1. Build the cross-feature correlation matrix ([`feature_cor`](https://github.com/pdwaggoner/hdImpute_py/blob/main/code/feature_cor.py))
2. Flatten the matrix and rank features based on absolute correlations ([`flatten_mat`](https://github.com/pdwaggoner/hdImpute_py/blob/main/code/flatten_mat.py))
3. Impute batches of features based on correlation structure, of sizes determined by the user ([`impute_batches`](https://github.com/pdwaggoner/hdImpute_py/blob/main/code/impute_batches.py))

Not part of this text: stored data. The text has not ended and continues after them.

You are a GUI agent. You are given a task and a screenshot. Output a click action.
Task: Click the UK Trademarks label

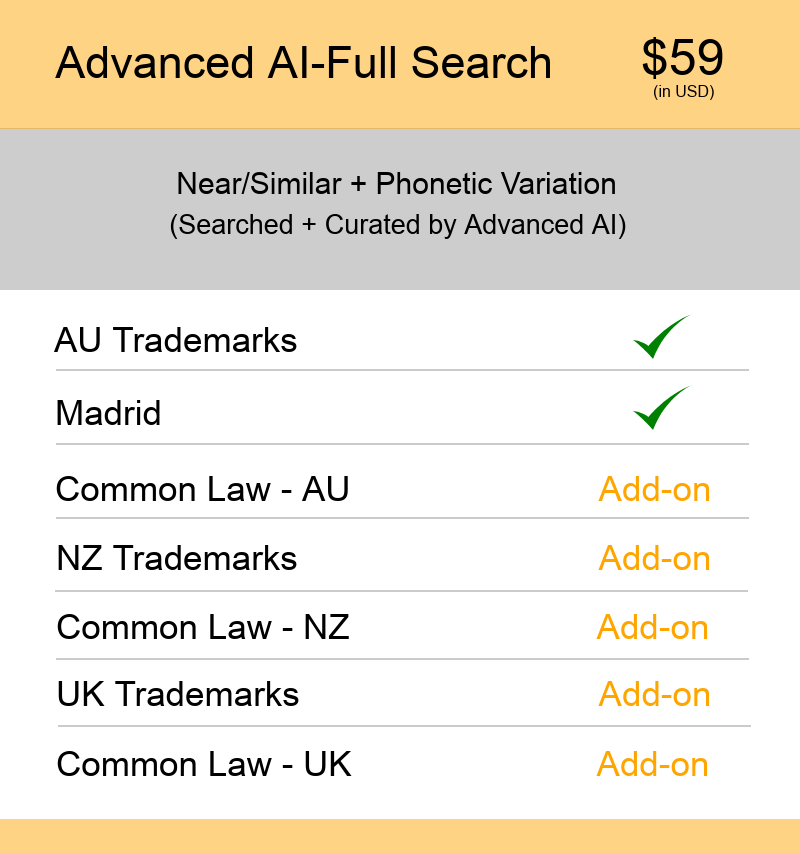178,694
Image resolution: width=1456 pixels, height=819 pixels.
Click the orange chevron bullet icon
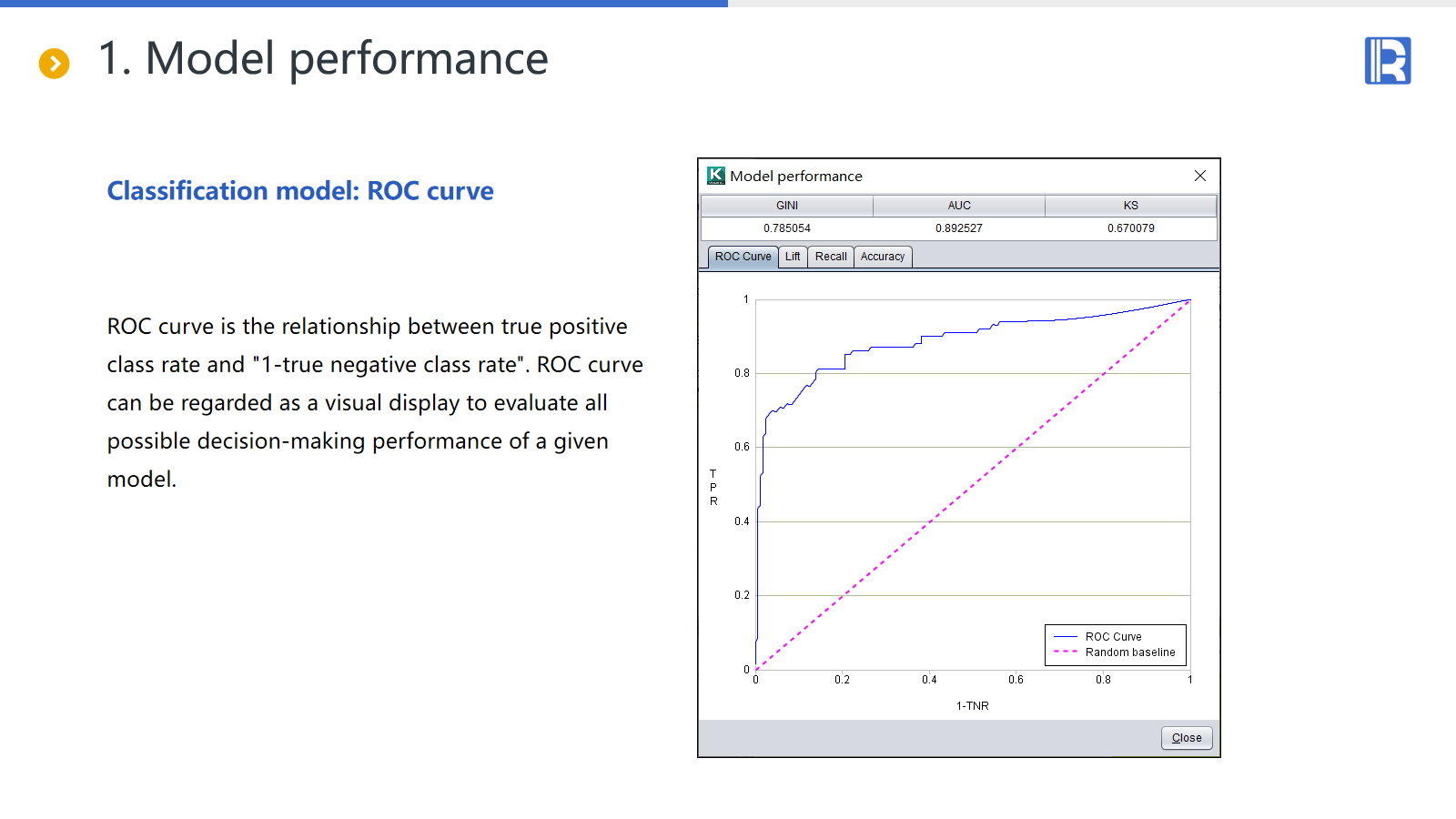coord(55,63)
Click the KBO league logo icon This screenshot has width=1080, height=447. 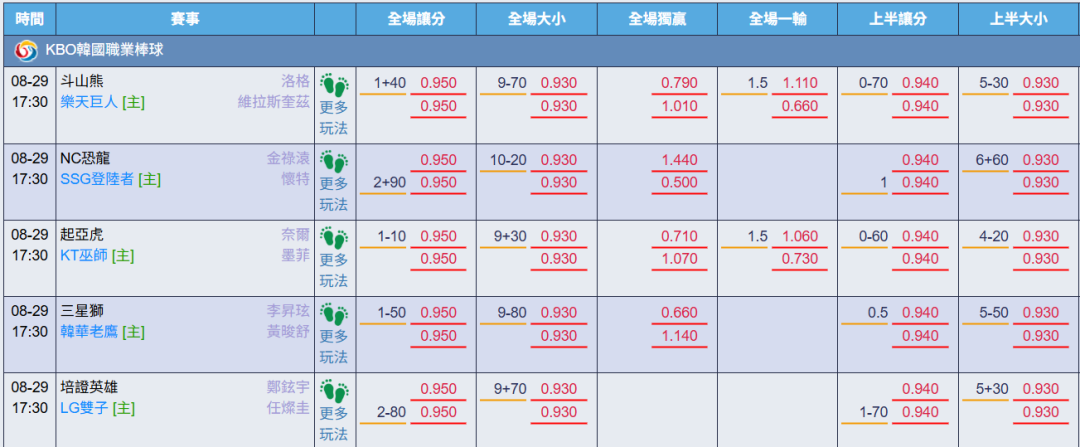click(26, 50)
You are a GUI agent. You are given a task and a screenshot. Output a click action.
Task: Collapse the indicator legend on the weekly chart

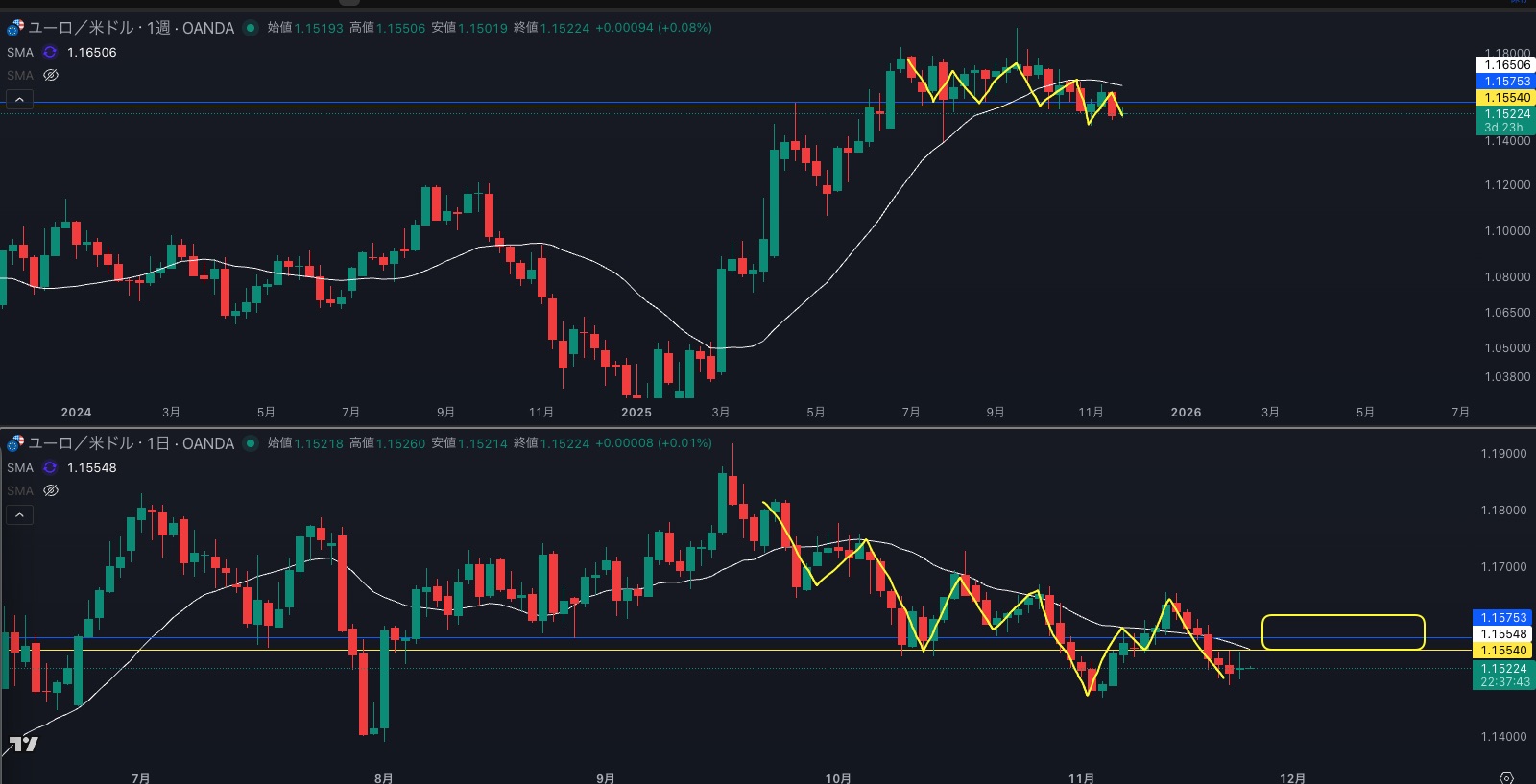(x=19, y=99)
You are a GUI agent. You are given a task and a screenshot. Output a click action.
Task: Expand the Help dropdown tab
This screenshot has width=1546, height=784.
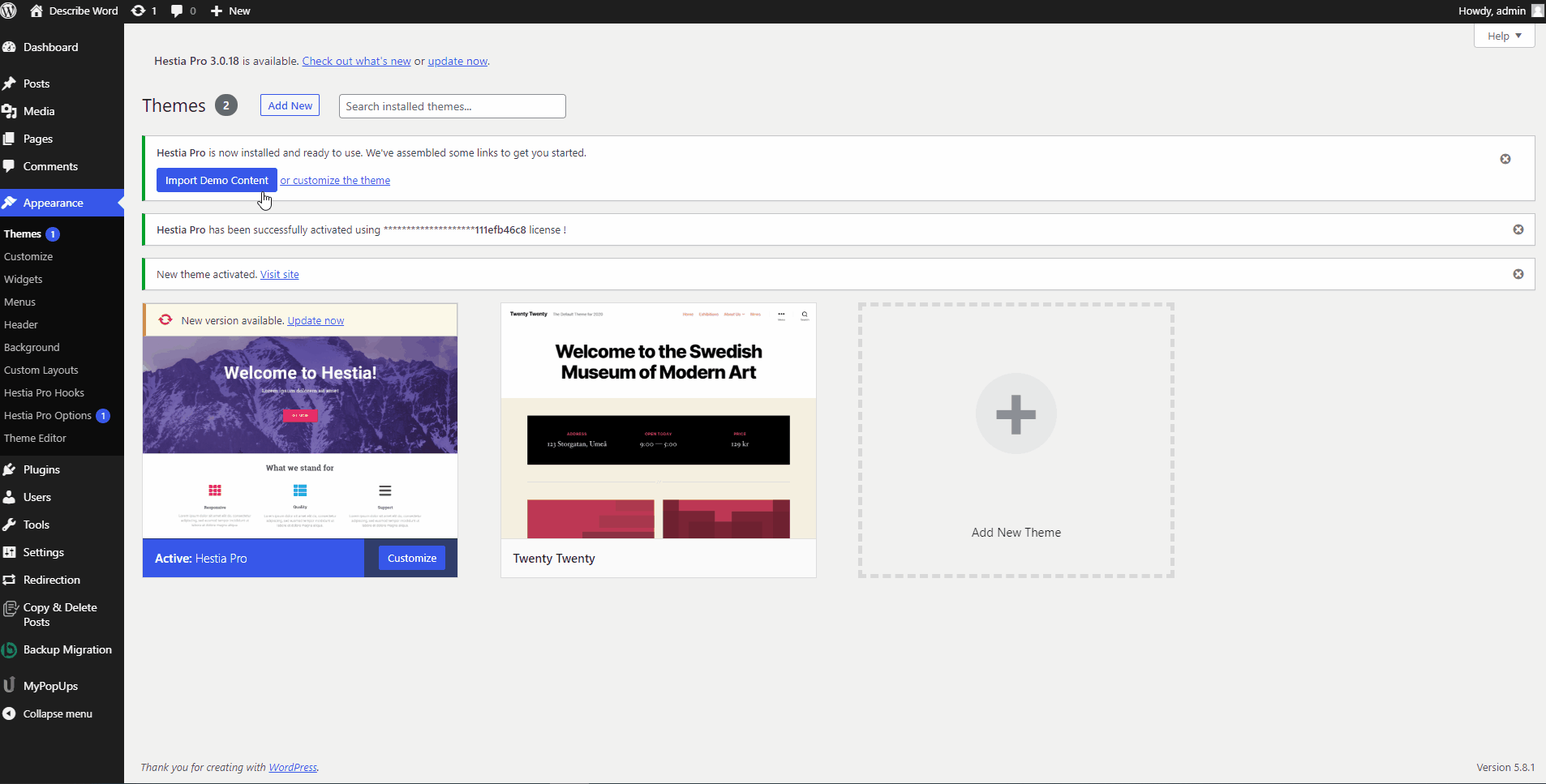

The current approach differs from the R approach in the following ways (though continued development will address these and other issues in time):

- Only numeric features are supported. The algorithm will skip over any non-numeric features (e.g., strings, dates, times, etc.). These columns are appended after the final stage to return a data matrix of the same dimensions as the input data frame.
- Instead of chained random forests, a similar algorithm in the same spirit from `fancyimpute` is used. Namely, the imputation engine under the hood is `IterativeImputer`, which is now mainly supported in `scikit-learn` but also still in `fancyimpute`. `IterativeImputer` is "a strategy for imputing missing values by modeling each feature with missing values as a function of other features in a round-robin fashion (read more [here](https://scikit-learn.org/stable/modules/generated/sklearn.impute.IterativeImputer.html) or [here](https://pypi.org/project/fancyimpute/))."
- As noted above, instead of a single function option as in [hdImpute in R](https://github.com/pdwaggoner/hdImpute), users must proceed in sequence across the three stages: 1. build the corr matrix, 2. flatten and rank features, and 3. impute batches and join.

## Usage

See the [code](https://github.com/pdwaggoner/hdImpute_py/tree/main/code), [docs](https://github.com/pdwaggoner/hdImpute_py/tree/main/docs), and [tests](https://github.com/pdwaggoner/hdImpute_py/tree/main/unit%20tests) for more detail on the functions and process. But a simple demonstration of usage with some synthetic data might look something like this:

Define the data (with a few missing values).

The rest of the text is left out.